:: WHAT THE TASK REQUIRES ::
Please repeat exactly, and only, the lines from the one containing "Главная (427, 149)" through the end of the records below, with no pictures.

:: PROVIDED INFORMATION ::
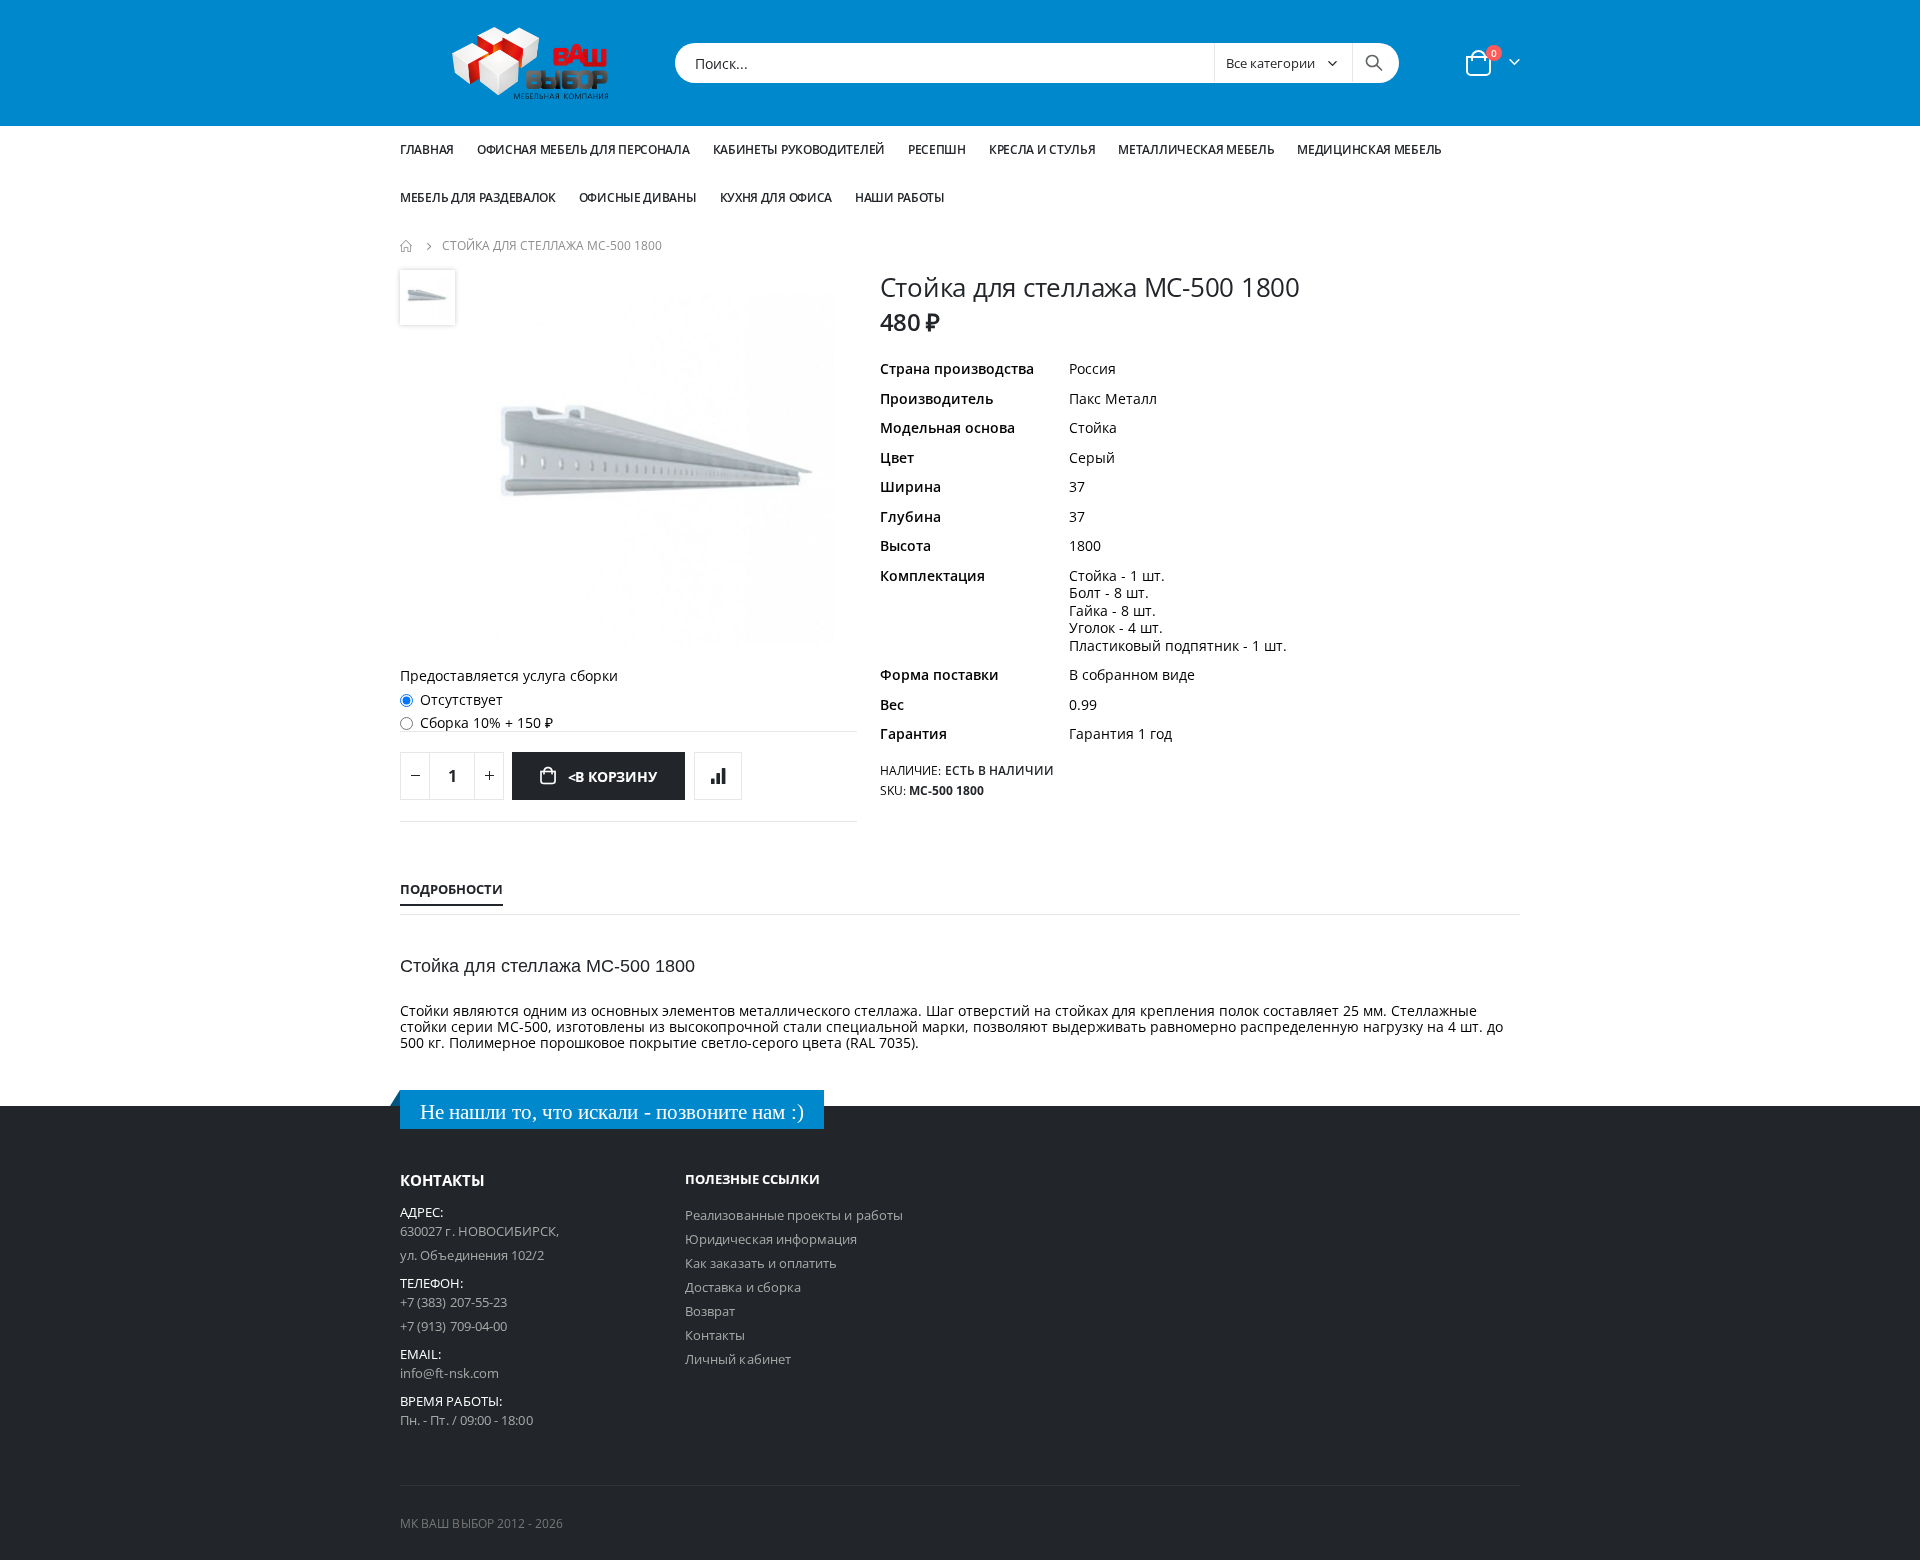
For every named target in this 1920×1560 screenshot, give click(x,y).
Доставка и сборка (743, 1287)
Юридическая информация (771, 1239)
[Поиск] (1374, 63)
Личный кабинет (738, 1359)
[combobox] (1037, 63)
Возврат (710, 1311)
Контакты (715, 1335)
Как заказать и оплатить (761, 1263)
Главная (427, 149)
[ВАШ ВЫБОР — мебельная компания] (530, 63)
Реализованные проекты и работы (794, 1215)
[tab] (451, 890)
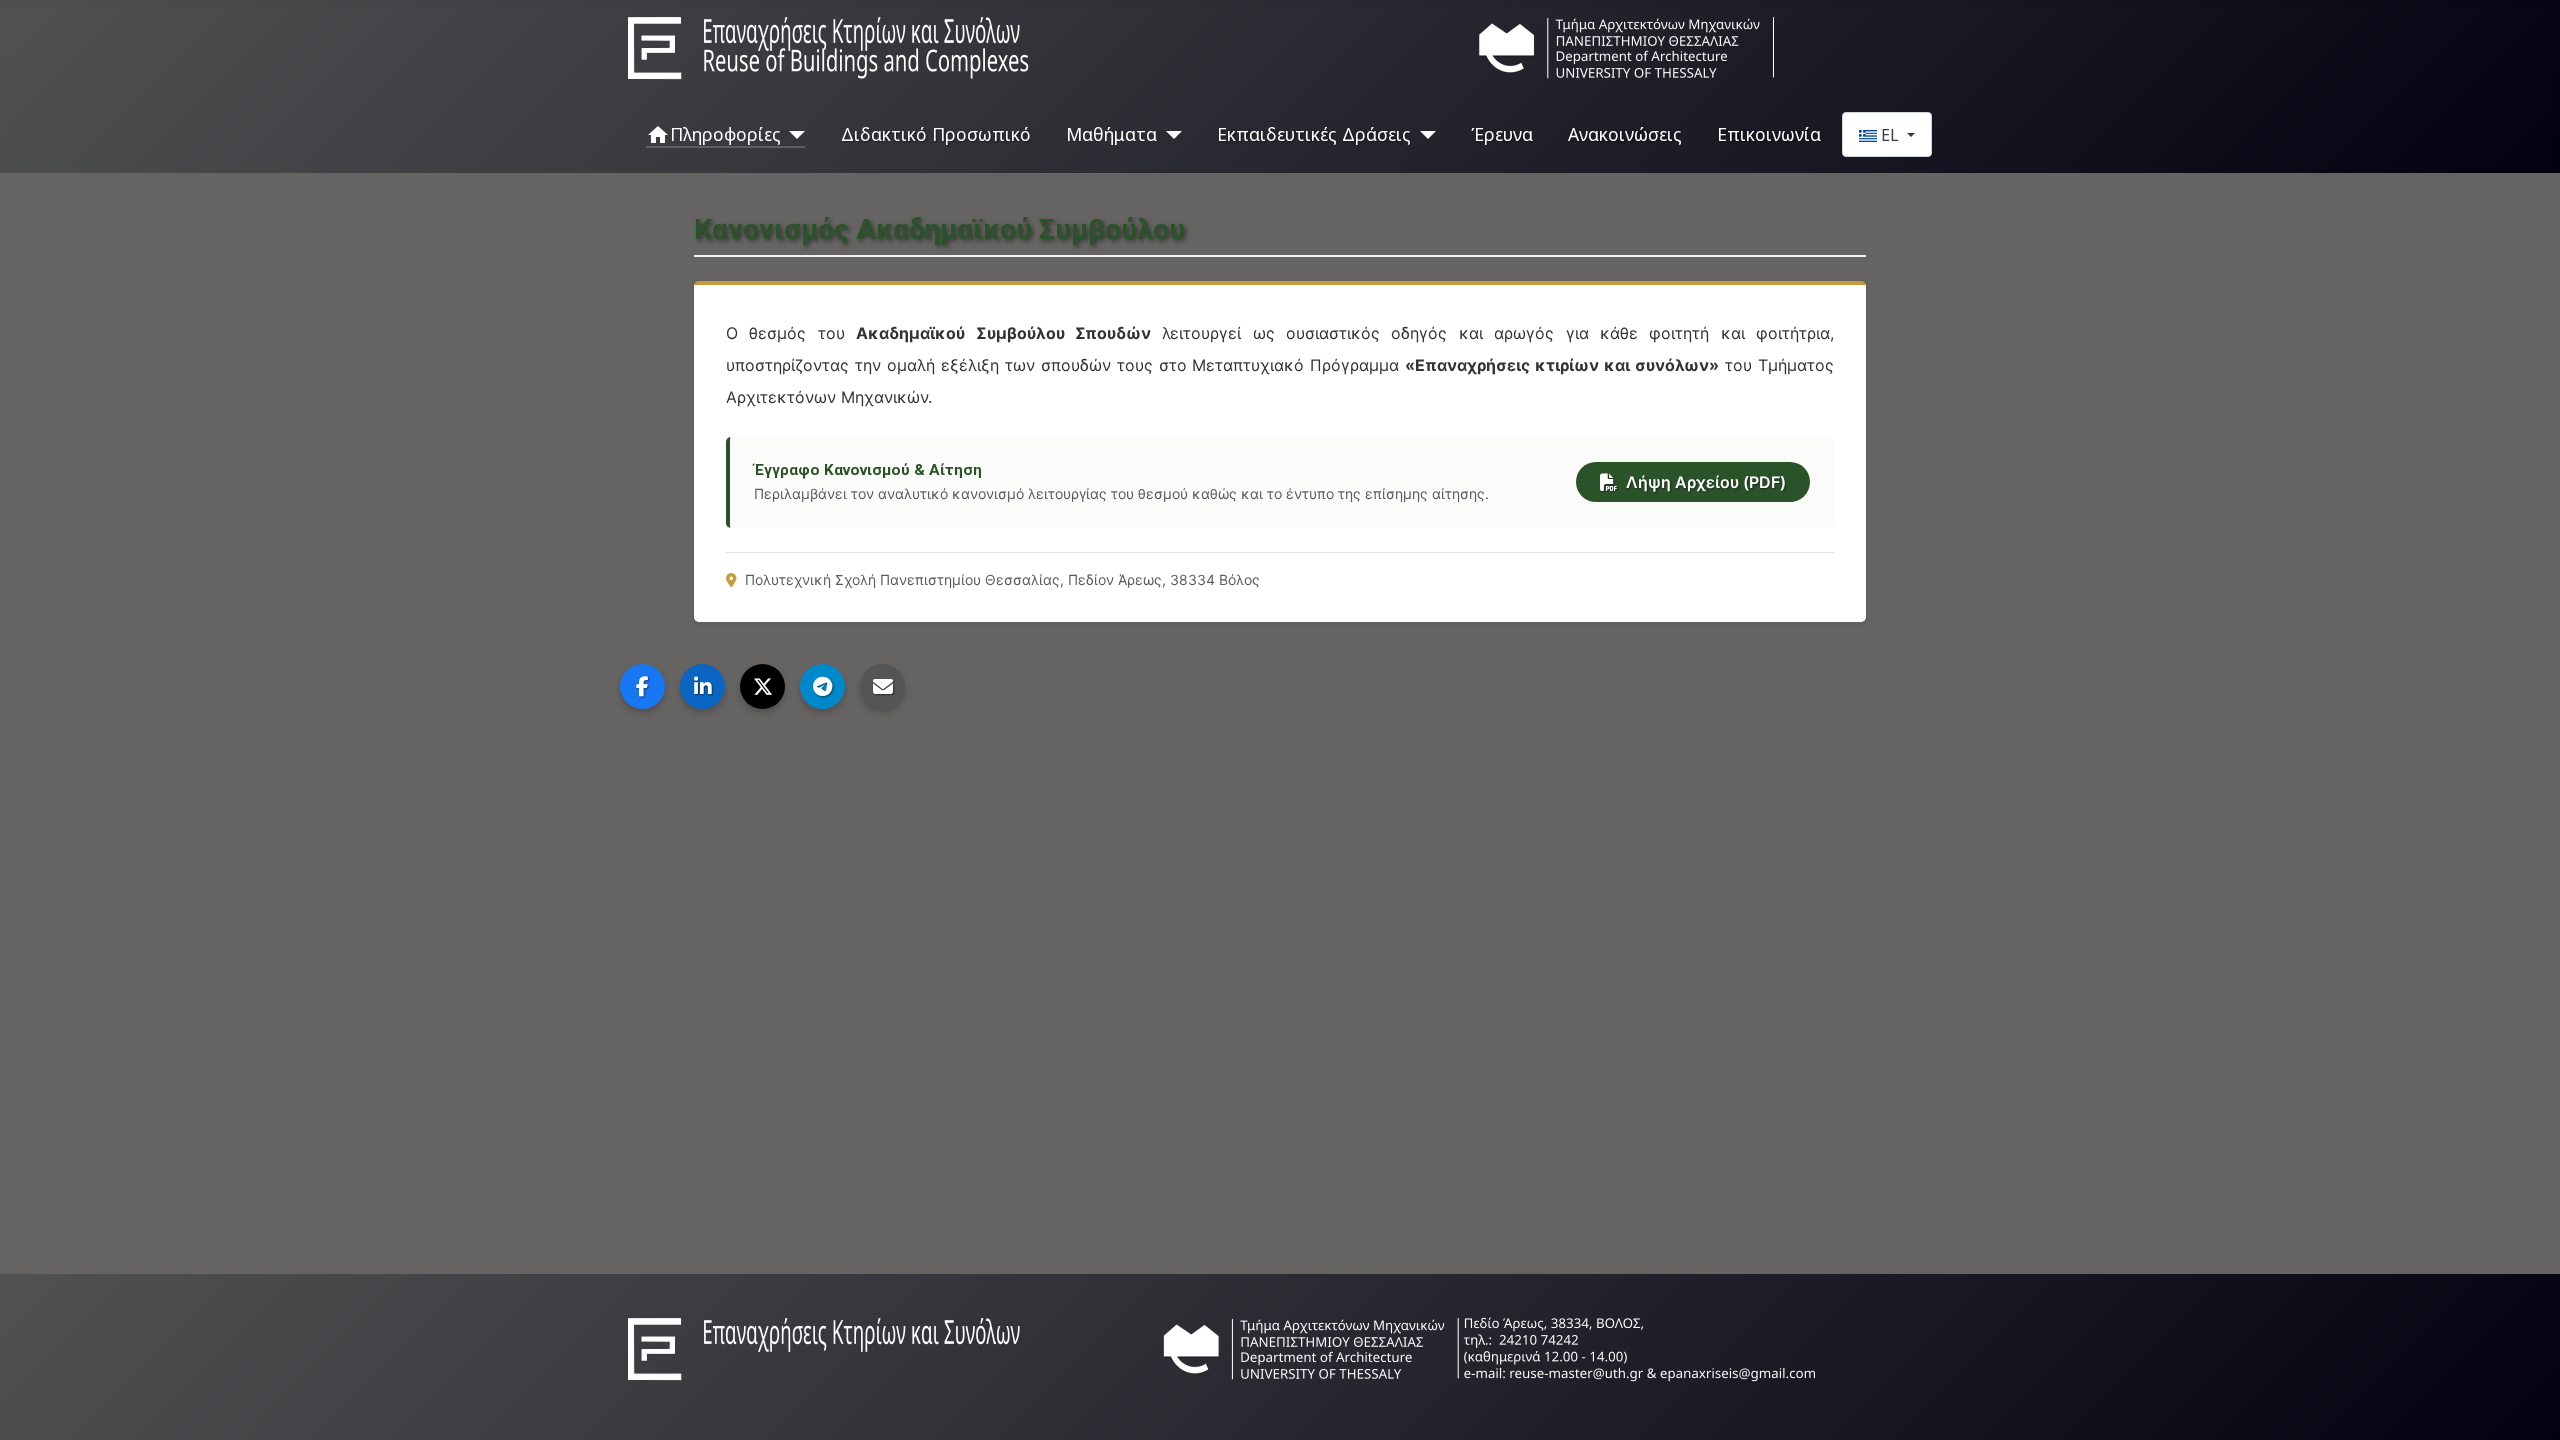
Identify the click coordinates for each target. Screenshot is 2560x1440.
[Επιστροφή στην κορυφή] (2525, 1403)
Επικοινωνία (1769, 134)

:: TASK SOLUTION ::
Главная (427, 149)
[ВАШ ВЫБОР — мебельная компания] (530, 63)
Реализованные проекты и работы (794, 1215)
[tab] (451, 890)
Identify the click coordinates for each target. Screenshot is 2560x1440.
[Επιστροφή στην κορυφή] (2525, 1403)
Επικοινωνία (1769, 134)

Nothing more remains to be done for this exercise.